Yapay Zeka sonunda Turing Testini geçti İnternette bir kullanıcının gerçek mi yoksa bilgisayar tarafından üretilen bir yazılım mı olduğunu ortaya çıkarmak için kullanılan Turing testi, ilk kez kandırıldı. 2014 yılında yazılan bir bilgisayar programı, 13 yaşındaki bir çocuğu taklit etmek için hazırlandı ve Turing testi ilk defa geçildi.Yapay zekanın karşısındaki en büyük sınav olarak kabul edilen Turing testi, ilk kez bir yazılım tarafından başarıyla geçildi. 13 yaşındaki bir çocuğun kişiliğini taşıyan yazılım, uzmanlardan oluşan jüriyi insan olduğuna ikna etmeyi başardı. Alan Turing tarafından yapay zekâ için tarihi bir dönüm noktası olan test, sonunda süper bilgisayar Eugene Goostman tarafından ilk kez geçildi. Turing testi verilen test bugüne kadar geçilememişti. Turing testine göre bilgisayar programı 13 yaşındaki bir çocuğu simüle ediyor. Yazılım Rusya, Saint Petersburg’dan Vladimir Veselov ve Eugene Demchenko tarafından geliştirildi. Test, İngiltere'nin Londra şehrinde Reading Üniversitesi tarafından düzenlenen yarışmada geçildi. Bilgisayar mühendisi Rus Vladimir Veselov ve Ukraynaylı meslektaşı Eugene Demchenko tarafından geliştirilen özel bir program, bu testi geçmeyi başardı. İkili tarafından yazılan program, 13 yaşında Eugene Goostman isimli Ukraynalı bir gence hayat verdi. Yazılım tarafından kontrol edilen sanal karakter Turing testini geçmeyi başardı. Turing testini geçen ilk programın, Alan Turing'in 60'ıncı ölüm yıldönümüne denk gelmesi de büyük bir tesadüf olarak belirdi.

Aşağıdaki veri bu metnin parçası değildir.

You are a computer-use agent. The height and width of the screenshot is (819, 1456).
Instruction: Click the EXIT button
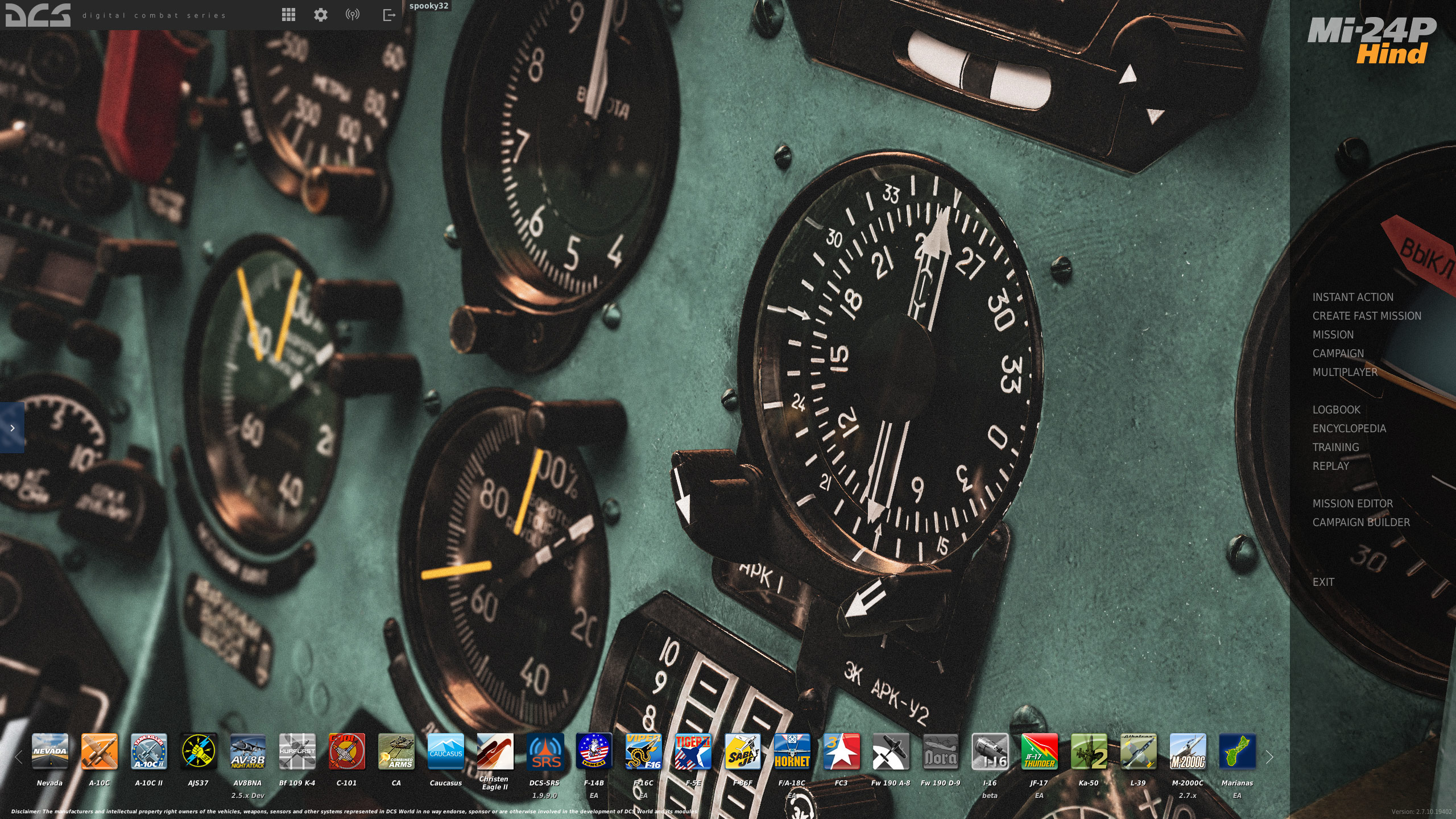click(1323, 582)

Eugene Goostman otuz kişilik jüriye 13 yaşındaki bir Ukraynalı çocuk olarak tanıtıldı ve beş dakikalık sohbet sırasında on jüri üyesini insan olduğuna ikna etti. Ancak yazılımcılar, Goostman’ın İngilizceyi iyi konuşamayan bir çocuk olduğunu söylemiş ve jüri üyelerinin çocuğun bir bilgisayar yazılımı olduğunu gösteren hataları görmezden gelmesini sağlamıştı. Kısacası Goostman jüriyi tek başına kandıramadı ve jürinin insan olduğuna inanması için gerçek insanlardan yardım aldığından Turing Testi’ni geçemedi. Nitekim Eugene Goostman gibi sohbet programları (chatbot’lar) 1970’lerden beri kullanılıyor. Bu programlar son yıllarda güçlü bilgisayarlardan yararlansa da hiçbiri Turing Testi’ni geçecek kabiliyete sahip değil.
“Günümüzden elli yıl sonra 10⁹ depolama kapasitesine sahip olacak bilgisayarları programlayarak bunları taklit oyununa sokabileceğiz ve bu durumda, ortalama bir sorgulayıcının beş dakikalık sorgunun ardından doğru kimlik tespiti yapma olasılığı yüzde 70’ten yüksek olmayacak. Bilgisayarlar taklit oyununda bunu başaracak kadar iyi olacaklar. Böylece yazının başında sorduğumuz ‘Bilgisayarlar düşünebilir mi?’ sorusu da anlamını yitirecek ve bunu tartışmaya bile gerek kalmayacak.”
“Bir bilgisayar rastlantısal sembol akışından yararlanmak yerine insan gibi düşünüp insan gibi hissederek bir sone veya konçerto yazmadıkça o bilgisayarın beyne eşit olduğunu; yani sadece yazmakla kalmayıp aynı zamanda yazdığının farkında olduğunu söyleyemeyiz.”